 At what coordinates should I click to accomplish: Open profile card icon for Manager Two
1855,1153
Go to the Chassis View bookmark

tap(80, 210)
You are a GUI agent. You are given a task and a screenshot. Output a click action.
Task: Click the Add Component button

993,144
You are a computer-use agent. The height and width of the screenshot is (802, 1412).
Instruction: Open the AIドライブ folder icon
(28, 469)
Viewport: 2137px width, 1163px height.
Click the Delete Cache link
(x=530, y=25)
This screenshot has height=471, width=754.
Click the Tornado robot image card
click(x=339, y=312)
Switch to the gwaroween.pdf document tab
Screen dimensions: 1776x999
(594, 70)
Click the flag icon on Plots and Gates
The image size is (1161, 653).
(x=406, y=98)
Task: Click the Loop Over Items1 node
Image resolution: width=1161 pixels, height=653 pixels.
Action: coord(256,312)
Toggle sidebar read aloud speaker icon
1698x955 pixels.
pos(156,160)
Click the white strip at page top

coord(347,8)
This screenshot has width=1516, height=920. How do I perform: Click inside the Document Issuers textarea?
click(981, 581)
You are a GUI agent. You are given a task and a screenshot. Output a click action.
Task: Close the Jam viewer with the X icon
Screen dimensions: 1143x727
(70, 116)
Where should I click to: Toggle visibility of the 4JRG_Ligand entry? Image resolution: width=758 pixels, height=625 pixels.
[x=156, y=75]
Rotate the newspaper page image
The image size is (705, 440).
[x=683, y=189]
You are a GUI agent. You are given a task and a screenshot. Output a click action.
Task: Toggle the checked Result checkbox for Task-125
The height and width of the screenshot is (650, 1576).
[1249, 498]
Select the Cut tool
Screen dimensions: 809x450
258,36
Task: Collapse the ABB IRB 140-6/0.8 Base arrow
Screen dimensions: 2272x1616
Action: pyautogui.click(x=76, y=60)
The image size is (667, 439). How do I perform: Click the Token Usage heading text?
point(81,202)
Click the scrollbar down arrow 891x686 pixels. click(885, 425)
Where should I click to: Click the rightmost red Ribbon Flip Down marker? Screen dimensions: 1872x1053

----------

The problem
Return the lines above, starting at the one that contains "1698x955 pixels." and running through the last, exactly as they appear, with no extra lines.

Problem solution
1698x955 pixels.
pos(156,160)
Click the white strip at page top

coord(347,8)
This screenshot has width=1516, height=920. How do I perform: Click inside the Document Issuers textarea?
click(981, 581)
You are a GUI agent. You are given a task and a screenshot. Output a click action.
Task: Close the Jam viewer with the X icon
Screen dimensions: 1143x727
(70, 116)
Where should I click to: Toggle visibility of the 4JRG_Ligand entry? Image resolution: width=758 pixels, height=625 pixels.
[x=156, y=75]
Rotate the newspaper page image
The image size is (705, 440).
[x=683, y=189]
You are a GUI agent. You are given a task and a screenshot. Output a click action.
Task: Toggle the checked Result checkbox for Task-125
The height and width of the screenshot is (650, 1576).
[1249, 498]
Select the Cut tool
Screen dimensions: 809x450
258,36
Task: Collapse the ABB IRB 140-6/0.8 Base arrow
Screen dimensions: 2272x1616
Action: pyautogui.click(x=76, y=60)
The image size is (667, 439). How do I perform: Click the Token Usage heading text?
point(81,202)
Click the scrollbar down arrow 891x686 pixels. click(885, 425)
Where should I click to: Click the rightmost red Ribbon Flip Down marker? Screen dimensions: 1872x1053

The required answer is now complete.